La preocupación mundial por el alza del precio del trigo y el maíz va creciendo a medida que no se encuentre un final para la guerra entre Rusia y Ucrania que ya lleva casi un mes de iniciada. Se trata de dos países que abastecen a África y Europa de este insumo básico para la producción de alimentos.

La producción de ambas naciones representan el 30% del total mundial de trigo. A partir del conflicto bélico la escalada en la cotización del precio de este insumo trepó un 23% mostrando rasgos de desabastecimiento en los países centrales del antiguo continente.

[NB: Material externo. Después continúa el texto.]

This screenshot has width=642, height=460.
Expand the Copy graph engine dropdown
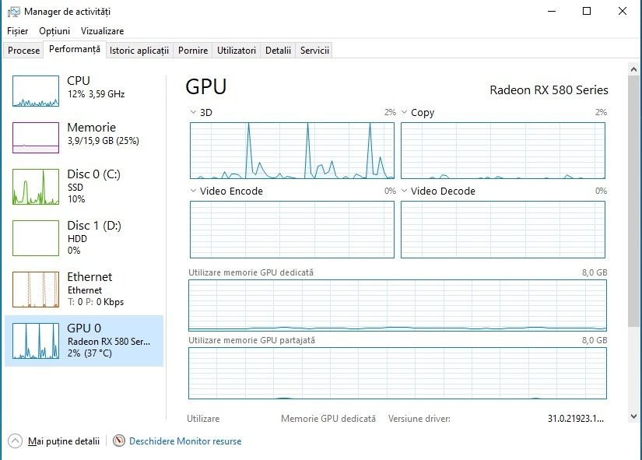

Los dos países en conflicto también sostienen el 80% de las exportaciones mundiales de aceite de girasol.

“La comunidad mundial está en el umbral de una crisis alimentaria sin precedentes causada por el conflicto ucraniano”, dijo el presidente francés Emmanuel Macron tras la reunión de los líderes del G7.

Desde el Banco Mundial advierten que la crisis provocará “inseguridad alimentaria” en muchos países de Europa, Asia central, Oriente Medio y África que dependen casi por completo de las importaciones de trigo procedentes de Rusia y Ucrania. El organismo advierte de un proceso inflacionario a escala mundial arrastrado por el alza de precios de los alimentos.